Jan 19, 2018 • 1h 3min
109 - Hannah Knox
Dominic and Cymene report on icy Rice and the raw and the cooked. And then (14:47) we speak to our dear friend Hannah Knox from University College London. We start with why Hannah thinks infrastructure has become such a lively area of research in the human sciences. We then turn to Hannah’s recent book, co-authored with Penny Harvey, Roads: An Anthropology of Infrastructure and Expertise (Cornell U Press, 2015). We talk about how roads materialize political power at the same time that they incorporate expertise within themselves, whether thinking about infrastructure differs in the North and the South, cultures of engineering, and the co-dependency of rhetoric and materials in road-making.

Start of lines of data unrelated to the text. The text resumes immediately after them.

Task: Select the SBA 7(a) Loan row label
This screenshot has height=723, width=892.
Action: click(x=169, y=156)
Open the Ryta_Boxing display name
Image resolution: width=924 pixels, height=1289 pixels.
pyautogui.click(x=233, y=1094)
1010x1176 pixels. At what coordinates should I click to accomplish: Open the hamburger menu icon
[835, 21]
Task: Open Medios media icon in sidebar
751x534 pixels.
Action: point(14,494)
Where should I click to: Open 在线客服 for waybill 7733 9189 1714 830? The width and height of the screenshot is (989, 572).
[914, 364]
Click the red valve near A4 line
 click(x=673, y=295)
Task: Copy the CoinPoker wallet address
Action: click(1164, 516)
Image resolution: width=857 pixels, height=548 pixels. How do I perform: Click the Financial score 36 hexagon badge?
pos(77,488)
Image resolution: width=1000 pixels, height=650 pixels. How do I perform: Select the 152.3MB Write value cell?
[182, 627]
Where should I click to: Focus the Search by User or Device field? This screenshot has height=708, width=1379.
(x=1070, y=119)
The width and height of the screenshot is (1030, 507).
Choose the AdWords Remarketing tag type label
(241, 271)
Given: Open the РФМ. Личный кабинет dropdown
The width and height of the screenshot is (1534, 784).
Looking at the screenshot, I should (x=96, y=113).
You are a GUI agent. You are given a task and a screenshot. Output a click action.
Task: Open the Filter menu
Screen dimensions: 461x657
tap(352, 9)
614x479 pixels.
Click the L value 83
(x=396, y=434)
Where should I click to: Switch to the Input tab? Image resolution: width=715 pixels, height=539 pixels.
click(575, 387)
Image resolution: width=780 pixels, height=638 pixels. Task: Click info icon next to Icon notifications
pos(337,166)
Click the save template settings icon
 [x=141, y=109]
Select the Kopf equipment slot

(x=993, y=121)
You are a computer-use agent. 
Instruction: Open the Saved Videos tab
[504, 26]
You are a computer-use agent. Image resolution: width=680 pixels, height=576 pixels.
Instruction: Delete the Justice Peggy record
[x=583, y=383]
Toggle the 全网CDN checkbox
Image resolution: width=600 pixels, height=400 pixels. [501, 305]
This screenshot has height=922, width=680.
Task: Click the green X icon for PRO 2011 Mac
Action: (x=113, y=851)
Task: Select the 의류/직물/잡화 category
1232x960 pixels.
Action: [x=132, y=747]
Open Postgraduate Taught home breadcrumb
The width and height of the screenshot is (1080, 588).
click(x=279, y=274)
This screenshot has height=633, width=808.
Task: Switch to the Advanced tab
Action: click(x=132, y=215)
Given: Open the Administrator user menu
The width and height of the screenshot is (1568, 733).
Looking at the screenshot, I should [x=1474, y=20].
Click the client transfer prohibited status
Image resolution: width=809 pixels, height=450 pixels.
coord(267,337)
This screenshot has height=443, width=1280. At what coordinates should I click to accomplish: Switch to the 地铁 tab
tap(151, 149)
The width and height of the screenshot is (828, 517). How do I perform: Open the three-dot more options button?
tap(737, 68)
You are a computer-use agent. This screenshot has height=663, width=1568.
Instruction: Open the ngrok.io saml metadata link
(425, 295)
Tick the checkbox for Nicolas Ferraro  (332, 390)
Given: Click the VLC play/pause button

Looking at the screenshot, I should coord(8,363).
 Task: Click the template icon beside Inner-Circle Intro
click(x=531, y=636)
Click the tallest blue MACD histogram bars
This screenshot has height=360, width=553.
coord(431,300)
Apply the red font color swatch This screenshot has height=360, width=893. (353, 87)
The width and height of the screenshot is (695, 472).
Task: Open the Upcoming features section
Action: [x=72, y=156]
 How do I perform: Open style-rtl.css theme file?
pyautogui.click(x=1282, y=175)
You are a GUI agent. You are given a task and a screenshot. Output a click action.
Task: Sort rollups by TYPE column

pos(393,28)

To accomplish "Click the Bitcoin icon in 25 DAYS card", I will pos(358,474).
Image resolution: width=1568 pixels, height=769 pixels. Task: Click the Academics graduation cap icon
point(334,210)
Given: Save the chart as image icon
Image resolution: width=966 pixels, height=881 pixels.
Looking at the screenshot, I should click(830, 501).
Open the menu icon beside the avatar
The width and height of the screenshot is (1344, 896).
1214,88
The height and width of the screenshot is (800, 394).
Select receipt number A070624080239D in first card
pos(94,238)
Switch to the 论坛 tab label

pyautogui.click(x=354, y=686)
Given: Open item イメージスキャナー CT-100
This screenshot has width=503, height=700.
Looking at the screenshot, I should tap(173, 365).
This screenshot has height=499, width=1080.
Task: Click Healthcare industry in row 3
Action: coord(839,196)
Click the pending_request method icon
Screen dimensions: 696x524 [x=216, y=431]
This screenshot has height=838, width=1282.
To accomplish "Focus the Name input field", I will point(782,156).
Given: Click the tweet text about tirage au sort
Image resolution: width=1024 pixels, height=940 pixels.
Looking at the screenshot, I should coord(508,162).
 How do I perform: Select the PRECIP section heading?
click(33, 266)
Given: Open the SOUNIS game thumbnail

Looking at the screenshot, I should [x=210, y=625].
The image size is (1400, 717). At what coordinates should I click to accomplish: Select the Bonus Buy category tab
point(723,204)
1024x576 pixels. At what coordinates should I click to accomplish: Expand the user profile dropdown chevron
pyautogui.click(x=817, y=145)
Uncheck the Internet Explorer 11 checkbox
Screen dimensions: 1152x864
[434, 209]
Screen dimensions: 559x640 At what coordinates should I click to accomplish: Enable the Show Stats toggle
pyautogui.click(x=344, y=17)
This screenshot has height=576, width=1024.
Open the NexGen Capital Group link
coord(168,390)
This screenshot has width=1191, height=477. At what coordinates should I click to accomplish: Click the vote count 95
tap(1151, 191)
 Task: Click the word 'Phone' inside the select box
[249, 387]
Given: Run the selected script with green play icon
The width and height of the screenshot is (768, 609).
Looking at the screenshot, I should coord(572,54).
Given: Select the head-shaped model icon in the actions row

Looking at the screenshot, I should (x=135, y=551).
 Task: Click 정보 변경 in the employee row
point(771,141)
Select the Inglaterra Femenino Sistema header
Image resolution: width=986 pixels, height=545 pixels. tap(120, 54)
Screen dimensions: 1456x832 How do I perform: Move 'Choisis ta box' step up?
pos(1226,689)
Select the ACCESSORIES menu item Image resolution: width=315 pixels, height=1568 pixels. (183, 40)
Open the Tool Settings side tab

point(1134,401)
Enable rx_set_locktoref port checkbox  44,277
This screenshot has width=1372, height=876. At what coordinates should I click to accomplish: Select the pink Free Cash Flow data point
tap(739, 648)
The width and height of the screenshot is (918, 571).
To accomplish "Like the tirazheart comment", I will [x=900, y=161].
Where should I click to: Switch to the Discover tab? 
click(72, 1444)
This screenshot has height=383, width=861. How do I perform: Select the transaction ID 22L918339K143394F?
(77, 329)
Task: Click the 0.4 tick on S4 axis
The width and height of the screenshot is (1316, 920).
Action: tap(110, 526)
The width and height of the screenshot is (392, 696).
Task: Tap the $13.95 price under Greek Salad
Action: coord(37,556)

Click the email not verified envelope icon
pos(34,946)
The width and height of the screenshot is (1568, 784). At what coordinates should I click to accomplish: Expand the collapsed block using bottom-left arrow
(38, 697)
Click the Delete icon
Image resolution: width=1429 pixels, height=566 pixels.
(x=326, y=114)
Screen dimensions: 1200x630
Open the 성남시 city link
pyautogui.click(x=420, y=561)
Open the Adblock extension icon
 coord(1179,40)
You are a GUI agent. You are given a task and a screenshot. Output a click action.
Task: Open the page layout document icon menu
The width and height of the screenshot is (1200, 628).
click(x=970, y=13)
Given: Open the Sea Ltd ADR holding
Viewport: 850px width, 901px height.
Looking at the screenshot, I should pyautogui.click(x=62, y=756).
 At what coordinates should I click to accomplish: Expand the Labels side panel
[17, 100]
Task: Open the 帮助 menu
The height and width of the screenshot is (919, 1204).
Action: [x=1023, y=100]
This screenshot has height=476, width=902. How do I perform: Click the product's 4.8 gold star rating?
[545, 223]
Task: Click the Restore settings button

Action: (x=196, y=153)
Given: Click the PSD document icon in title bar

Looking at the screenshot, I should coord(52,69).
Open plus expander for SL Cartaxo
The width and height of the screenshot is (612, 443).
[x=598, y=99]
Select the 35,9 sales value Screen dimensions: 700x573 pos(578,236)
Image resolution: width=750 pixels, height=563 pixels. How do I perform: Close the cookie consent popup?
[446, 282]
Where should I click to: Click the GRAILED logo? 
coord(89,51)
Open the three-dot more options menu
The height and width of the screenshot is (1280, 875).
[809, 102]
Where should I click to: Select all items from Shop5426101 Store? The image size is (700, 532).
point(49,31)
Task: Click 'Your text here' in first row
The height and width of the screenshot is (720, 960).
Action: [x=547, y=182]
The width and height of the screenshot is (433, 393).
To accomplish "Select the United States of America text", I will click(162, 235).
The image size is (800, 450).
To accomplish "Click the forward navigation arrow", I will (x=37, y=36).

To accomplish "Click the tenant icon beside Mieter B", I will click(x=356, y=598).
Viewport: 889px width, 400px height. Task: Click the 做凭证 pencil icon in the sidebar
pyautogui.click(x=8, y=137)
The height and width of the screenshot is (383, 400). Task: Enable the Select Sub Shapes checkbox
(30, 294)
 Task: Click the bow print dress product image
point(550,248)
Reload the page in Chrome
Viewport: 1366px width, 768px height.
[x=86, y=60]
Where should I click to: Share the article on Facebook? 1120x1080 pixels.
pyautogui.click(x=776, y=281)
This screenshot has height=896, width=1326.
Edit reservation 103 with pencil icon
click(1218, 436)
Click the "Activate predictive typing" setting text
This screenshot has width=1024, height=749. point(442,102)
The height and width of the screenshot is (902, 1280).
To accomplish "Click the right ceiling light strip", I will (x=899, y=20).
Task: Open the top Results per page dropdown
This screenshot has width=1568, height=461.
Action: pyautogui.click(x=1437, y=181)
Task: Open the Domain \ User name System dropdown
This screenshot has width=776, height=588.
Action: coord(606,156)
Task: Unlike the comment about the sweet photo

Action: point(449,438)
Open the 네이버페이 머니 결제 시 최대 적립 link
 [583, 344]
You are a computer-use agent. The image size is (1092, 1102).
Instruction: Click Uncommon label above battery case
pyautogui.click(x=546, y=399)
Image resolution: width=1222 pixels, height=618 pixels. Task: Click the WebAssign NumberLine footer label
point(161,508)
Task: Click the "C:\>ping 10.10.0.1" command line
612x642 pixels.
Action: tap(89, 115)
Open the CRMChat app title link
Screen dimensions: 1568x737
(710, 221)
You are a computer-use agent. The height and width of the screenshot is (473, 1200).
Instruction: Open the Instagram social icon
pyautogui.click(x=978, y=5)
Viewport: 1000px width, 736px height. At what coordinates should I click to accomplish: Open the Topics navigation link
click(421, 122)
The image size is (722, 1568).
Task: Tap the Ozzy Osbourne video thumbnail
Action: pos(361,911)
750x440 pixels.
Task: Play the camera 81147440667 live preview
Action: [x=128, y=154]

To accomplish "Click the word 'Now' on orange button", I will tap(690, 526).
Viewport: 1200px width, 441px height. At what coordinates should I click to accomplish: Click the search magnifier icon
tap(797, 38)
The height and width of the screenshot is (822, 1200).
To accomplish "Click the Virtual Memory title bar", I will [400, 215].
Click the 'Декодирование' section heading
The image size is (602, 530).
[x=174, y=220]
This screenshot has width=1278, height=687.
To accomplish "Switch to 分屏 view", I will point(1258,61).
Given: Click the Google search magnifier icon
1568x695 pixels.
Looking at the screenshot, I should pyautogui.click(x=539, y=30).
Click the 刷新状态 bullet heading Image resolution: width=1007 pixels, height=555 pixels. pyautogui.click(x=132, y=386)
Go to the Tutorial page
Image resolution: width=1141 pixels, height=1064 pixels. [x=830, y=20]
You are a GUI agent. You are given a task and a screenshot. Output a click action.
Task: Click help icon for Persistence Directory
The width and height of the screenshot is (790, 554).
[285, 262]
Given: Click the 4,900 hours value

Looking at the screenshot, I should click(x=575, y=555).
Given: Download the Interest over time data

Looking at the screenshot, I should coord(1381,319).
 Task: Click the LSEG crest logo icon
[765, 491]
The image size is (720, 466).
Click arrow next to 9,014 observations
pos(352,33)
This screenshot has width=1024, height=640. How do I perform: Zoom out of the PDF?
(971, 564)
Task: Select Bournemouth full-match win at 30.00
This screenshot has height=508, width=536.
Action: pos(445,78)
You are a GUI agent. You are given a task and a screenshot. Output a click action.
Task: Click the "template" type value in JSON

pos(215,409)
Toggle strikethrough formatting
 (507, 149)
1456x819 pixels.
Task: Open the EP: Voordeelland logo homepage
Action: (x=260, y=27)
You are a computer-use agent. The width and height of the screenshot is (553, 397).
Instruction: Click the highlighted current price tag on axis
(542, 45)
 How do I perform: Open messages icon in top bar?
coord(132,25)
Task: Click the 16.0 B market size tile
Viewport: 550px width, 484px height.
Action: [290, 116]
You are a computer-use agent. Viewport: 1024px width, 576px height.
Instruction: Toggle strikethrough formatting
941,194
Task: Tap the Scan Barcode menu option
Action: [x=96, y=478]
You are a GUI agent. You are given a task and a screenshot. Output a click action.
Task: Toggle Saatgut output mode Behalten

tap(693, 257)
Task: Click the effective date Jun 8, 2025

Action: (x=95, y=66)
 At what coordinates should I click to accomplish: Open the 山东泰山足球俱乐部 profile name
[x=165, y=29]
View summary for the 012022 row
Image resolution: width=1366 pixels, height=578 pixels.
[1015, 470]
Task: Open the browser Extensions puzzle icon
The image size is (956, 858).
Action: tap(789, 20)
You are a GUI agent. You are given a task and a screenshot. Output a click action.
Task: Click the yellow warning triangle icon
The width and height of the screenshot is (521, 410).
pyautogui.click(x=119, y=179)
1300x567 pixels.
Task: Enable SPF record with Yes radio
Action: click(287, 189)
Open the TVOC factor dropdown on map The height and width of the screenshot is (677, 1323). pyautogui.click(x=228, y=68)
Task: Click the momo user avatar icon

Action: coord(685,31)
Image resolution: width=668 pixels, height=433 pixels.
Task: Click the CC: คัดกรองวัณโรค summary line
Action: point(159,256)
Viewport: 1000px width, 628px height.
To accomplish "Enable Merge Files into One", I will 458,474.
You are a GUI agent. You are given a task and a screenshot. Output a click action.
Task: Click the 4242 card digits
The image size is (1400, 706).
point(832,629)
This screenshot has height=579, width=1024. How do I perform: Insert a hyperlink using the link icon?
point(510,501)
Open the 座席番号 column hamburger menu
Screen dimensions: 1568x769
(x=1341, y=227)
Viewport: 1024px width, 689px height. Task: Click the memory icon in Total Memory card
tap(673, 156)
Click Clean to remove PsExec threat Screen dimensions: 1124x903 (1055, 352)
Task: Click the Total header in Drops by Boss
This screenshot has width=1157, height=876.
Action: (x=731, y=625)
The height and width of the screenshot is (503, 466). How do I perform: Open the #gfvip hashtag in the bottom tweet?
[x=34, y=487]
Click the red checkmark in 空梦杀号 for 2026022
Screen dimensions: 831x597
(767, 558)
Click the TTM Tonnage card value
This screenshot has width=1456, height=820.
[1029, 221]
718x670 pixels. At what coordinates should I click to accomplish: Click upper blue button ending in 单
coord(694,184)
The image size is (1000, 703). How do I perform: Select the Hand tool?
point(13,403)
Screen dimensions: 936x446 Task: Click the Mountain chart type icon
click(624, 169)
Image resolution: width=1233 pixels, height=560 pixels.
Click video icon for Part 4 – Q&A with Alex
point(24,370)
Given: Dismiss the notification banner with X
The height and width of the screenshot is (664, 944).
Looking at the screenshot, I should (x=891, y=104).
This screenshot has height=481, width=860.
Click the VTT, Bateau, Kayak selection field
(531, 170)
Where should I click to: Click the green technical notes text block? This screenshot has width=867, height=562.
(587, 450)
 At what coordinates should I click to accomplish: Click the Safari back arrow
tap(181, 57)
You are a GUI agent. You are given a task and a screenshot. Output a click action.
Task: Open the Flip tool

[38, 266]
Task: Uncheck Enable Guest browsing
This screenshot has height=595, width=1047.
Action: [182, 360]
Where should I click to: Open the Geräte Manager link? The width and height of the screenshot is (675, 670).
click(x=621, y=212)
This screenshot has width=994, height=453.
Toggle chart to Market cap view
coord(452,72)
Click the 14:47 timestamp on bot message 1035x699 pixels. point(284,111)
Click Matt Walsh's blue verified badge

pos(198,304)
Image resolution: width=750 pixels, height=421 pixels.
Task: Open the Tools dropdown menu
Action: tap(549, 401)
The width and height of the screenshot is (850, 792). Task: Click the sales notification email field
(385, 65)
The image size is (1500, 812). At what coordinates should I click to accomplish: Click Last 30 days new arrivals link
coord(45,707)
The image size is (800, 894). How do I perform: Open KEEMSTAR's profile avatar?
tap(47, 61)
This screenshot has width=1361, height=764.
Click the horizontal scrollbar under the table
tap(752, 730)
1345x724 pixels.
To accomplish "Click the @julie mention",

Hannah shares her thoughts on the promise of infrastructure, impossible publics and roads as future-making projects. We turn from there to a sampling of Hannah’s other ongoing research projects including studying a digital simulation that models the ecological future of Manchester and how climate science intersects with other kinds of administrative knowledge in the UK. Hannah explains how climate action and expertise is increasing moving outside expected spaces and politics because of austerity measures. And we close by talking about moral landscapes of sustainability and energy consumption.